■ Instruction
Present every line of the records below as a numbered list, skipping any blank lines.

— start of Provided records —

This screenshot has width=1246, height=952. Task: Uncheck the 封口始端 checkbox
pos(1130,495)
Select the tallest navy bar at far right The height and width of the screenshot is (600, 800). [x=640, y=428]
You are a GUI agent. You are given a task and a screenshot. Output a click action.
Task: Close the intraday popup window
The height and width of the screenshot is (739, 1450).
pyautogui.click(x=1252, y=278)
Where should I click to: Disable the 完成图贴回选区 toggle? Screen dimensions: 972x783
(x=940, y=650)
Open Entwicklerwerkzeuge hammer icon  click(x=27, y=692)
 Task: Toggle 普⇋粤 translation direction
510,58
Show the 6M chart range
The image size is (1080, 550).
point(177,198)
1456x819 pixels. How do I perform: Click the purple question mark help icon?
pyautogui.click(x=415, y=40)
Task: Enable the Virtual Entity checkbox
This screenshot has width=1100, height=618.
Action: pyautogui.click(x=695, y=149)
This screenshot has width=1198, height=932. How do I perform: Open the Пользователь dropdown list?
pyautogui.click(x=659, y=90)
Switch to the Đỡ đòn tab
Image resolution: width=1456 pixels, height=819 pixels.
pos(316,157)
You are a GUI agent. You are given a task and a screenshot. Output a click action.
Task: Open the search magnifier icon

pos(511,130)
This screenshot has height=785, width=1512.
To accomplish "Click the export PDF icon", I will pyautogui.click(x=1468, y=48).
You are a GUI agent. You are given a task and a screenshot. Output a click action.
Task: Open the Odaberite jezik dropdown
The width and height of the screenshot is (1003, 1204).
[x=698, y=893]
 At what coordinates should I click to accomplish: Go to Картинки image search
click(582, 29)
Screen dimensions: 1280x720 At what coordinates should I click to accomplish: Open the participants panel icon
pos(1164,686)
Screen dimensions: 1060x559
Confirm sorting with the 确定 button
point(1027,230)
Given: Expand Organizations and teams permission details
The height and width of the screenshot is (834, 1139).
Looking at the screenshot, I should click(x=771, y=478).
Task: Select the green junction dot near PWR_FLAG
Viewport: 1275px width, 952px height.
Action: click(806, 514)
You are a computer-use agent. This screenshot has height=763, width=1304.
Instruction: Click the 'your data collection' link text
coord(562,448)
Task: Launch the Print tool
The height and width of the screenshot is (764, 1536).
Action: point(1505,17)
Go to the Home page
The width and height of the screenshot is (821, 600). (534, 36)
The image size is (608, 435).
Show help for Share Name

— end of Provided records —

■ Solved exercise
1. This screenshot has width=1246, height=952. Task: Uncheck the 封口始端 checkbox
2. pos(1130,495)
3. Select the tallest navy bar at far right The height and width of the screenshot is (600, 800). [x=640, y=428]
4. You are a GUI agent. You are given a task and a screenshot. Output a click action.
5. Task: Close the intraday popup window
6. The height and width of the screenshot is (739, 1450).
7. pyautogui.click(x=1252, y=278)
8. Where should I click to: Disable the 完成图贴回选区 toggle? Screen dimensions: 972x783
9. (x=940, y=650)
10. Open Entwicklerwerkzeuge hammer icon  click(x=27, y=692)
11.  Task: Toggle 普⇋粤 translation direction
12. 510,58
13. Show the 6M chart range
14. The image size is (1080, 550).
15. point(177,198)
16. 1456x819 pixels. How do I perform: Click the purple question mark help icon?
17. pyautogui.click(x=415, y=40)
18. Task: Enable the Virtual Entity checkbox
19. This screenshot has width=1100, height=618.
20. Action: pyautogui.click(x=695, y=149)
21. This screenshot has width=1198, height=932. How do I perform: Open the Пользователь dropdown list?
22. pyautogui.click(x=659, y=90)
23. Switch to the Đỡ đòn tab
24. Image resolution: width=1456 pixels, height=819 pixels.
25. pos(316,157)
26. You are a GUI agent. You are given a task and a screenshot. Output a click action.
27. Task: Open the search magnifier icon
28. pos(511,130)
29. This screenshot has height=785, width=1512.
30. To accomplish "Click the export PDF icon", I will pyautogui.click(x=1468, y=48).
31. You are a GUI agent. You are given a task and a screenshot. Output a click action.
32. Task: Open the Odaberite jezik dropdown
33. The width and height of the screenshot is (1003, 1204).
34. [x=698, y=893]
35.  At what coordinates should I click to accomplish: Go to Картинки image search
36. click(582, 29)
37. Screen dimensions: 1280x720 At what coordinates should I click to accomplish: Open the participants panel icon
38. pos(1164,686)
39. Screen dimensions: 1060x559
40. Confirm sorting with the 确定 button
41. point(1027,230)
42. Given: Expand Organizations and teams permission details
43. The height and width of the screenshot is (834, 1139).
44. Looking at the screenshot, I should click(x=771, y=478).
45. Task: Select the green junction dot near PWR_FLAG
46. Viewport: 1275px width, 952px height.
47. Action: click(806, 514)
48. You are a computer-use agent. This screenshot has height=763, width=1304.
49. Instruction: Click the 'your data collection' link text
50. coord(562,448)
51. Task: Launch the Print tool
52. The height and width of the screenshot is (764, 1536).
53. Action: point(1505,17)
54. Go to the Home page
55. The width and height of the screenshot is (821, 600). (534, 36)
56. The image size is (608, 435).
57. Show help for Share Name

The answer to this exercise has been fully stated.